The Sunday Read: ‘Alone at Sea’

Produced by Kelly Prime; edited by Mike Benoist; written by Elizabeth Weil; and narrated by January LaVoy
Sunday, May 3rd, 2020

My name is Liz Weil. I’m here in my basement in San Francisco where I work. And I wanna tell you about a story I wrote two years ago. This is maybe my favorite story I’ve ever written in my 25 years as a journalist. It’s a profile of a Polish man named Aleksander Doba, who, when I reported the story, was 71 years old and had kayaked across the Atlantic three times by himself.

I’ve been thinking a lot about him lately because he seemed to me this like savant of the existential crisis that is life. He had no illusion that everything is meaningful and enjoyable all the time. But he had this way of flipping his mind to embrace the suffering and embrace what a lot of us would see as the meaninglessness.

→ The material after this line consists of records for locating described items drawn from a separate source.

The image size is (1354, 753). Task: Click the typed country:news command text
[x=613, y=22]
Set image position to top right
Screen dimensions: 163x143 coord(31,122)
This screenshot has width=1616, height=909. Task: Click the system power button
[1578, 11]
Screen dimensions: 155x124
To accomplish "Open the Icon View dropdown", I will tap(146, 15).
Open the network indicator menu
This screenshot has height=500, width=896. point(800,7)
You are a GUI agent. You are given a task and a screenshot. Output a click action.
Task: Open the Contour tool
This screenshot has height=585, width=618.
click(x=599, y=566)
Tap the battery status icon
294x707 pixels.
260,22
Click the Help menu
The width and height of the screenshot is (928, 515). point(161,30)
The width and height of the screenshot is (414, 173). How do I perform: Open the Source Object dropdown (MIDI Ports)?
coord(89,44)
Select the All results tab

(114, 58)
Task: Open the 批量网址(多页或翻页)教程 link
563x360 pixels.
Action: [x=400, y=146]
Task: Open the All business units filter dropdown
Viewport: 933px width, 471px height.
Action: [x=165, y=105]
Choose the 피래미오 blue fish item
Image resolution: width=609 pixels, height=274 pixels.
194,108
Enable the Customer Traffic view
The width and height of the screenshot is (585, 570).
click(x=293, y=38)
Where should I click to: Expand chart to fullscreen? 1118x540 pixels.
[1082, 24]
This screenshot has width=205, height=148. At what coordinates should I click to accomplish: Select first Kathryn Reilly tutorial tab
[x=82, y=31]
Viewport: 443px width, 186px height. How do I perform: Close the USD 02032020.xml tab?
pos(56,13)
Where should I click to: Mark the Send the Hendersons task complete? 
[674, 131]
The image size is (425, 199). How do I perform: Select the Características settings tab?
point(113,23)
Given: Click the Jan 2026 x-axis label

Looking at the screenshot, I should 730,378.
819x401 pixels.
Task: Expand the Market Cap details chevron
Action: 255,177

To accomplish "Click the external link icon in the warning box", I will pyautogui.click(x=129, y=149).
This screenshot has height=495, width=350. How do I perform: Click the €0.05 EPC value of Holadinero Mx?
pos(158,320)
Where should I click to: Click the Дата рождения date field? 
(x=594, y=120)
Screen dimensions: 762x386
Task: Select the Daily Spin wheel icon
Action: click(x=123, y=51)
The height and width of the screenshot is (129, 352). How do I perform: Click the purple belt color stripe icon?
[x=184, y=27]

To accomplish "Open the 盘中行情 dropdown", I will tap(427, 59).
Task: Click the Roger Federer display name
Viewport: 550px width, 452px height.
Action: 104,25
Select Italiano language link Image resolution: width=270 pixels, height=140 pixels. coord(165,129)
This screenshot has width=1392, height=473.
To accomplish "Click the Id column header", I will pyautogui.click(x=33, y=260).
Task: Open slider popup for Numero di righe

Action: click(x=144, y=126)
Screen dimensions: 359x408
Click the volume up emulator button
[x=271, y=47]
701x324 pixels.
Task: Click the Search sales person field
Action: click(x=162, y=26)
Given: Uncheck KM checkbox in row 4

Like essentially being a speck in the universe and deciding to just rush towards all of it and make himself the tiniest speck in the biggest universe he could possibly imagine there in his kayak alone in the Atlantic.

So here’s my story, “Alone at Sea,” read by January LaVoy.

When Aleksander Doba kayaked into the port in Le Conquet, France, on Sept. 3, 2017, he had just completed his third — and by far most dangerous — solo trans-Atlantic kayak trip. He was a few days shy of his 71st birthday. He was unaccustomed to wearing pants. He’d been at sea 110 days, alone, having last touched land that May at New Jersey’s Barnegat Bay. The trip could have easily ended five days earlier, when Doba was just a few hundred feet off the British coast. But he had promised himself, when he left New Jersey, that he would kayak not just to Europe but to the Continent proper. So he stayed on the water nearly another week, in the one-meter-wide boat where he’d endured towering waves, in the coffinlike cabin where he spent almost four months not sleeping more than three hours at a stretch, where he severely tried his loved ones’ patience in order to be lonely, naked and afraid. Then he paddled to the French shore. Kayaking is an absurd form of long-distance ocean travel. All the big muscles in the body are useless. “A real katorga,” says Doba, who is Polish — katorga being the Polish word for forced labor in Siberia. But by katorga, Doba does not mean an activity he does not wish to do. What most of us experience as suffering he repurposes as contrarian self-determination, and that gives him an existential thrill. Among Doba’s bigger regrets in life are the times when he has succumbed, when he has perceived and reacted to suffering in conventional ways — for instance, the night in April 1989 when he built a fire in order to make tea and dry his clothes while paddling on the Vistula River near the city of Plock, in central Poland. Or the afternoon, a week later, on that same river, when he succumbed to the temptation of eating pancakes, tomato soup and rice at the Milk Bar restaurant when he should have been at his campsite, by his kayak, eating cold canned goulash in order to condition his body for arctic temperatures. Doba had promised himself he would be tougher than all that.